→ **WHAT TO PRODUCE**
When you reach the records below, output every one exactly as written but leave out any pictures.

————

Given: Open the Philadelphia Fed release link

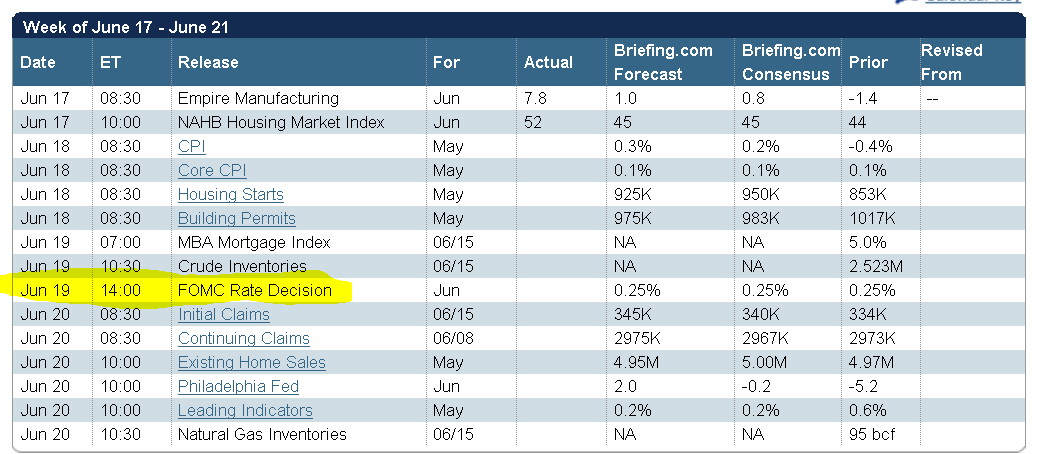Looking at the screenshot, I should point(238,386).
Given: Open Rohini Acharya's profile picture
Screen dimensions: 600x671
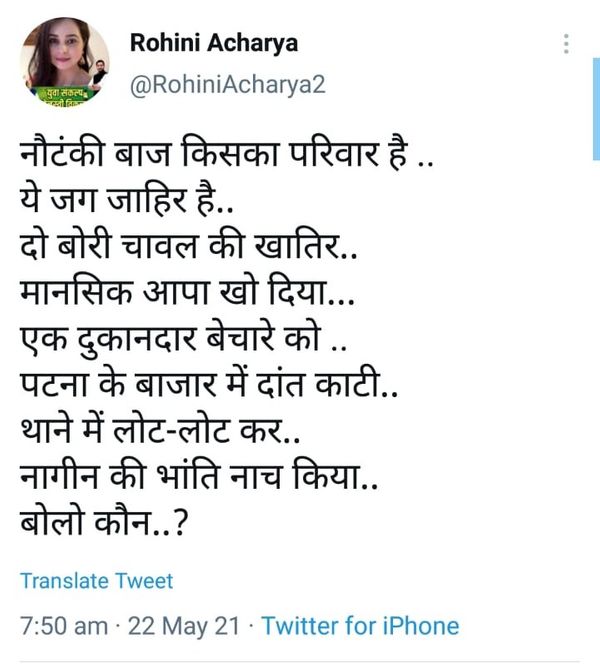Looking at the screenshot, I should pos(65,62).
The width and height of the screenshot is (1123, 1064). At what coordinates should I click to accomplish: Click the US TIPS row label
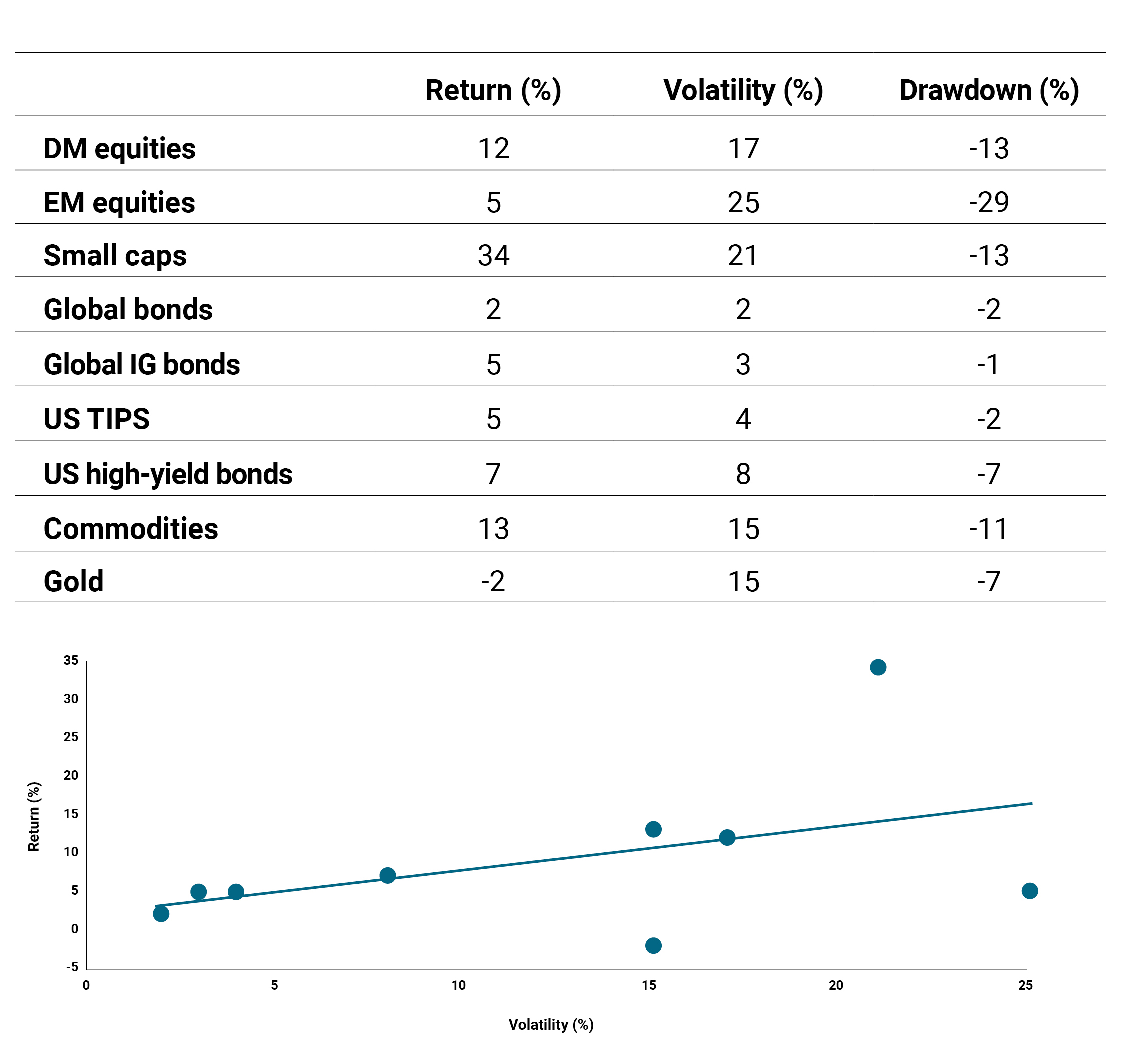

————

→ **OUTPUT FOR THIS TASK**
Given: Open the Philadelphia Fed release link

Looking at the screenshot, I should point(238,386).
Given: Open Rohini Acharya's profile picture
Screen dimensions: 600x671
Looking at the screenshot, I should pos(65,62).
The width and height of the screenshot is (1123, 1064). At what coordinates should I click to accomplish: Click the US TIPS row label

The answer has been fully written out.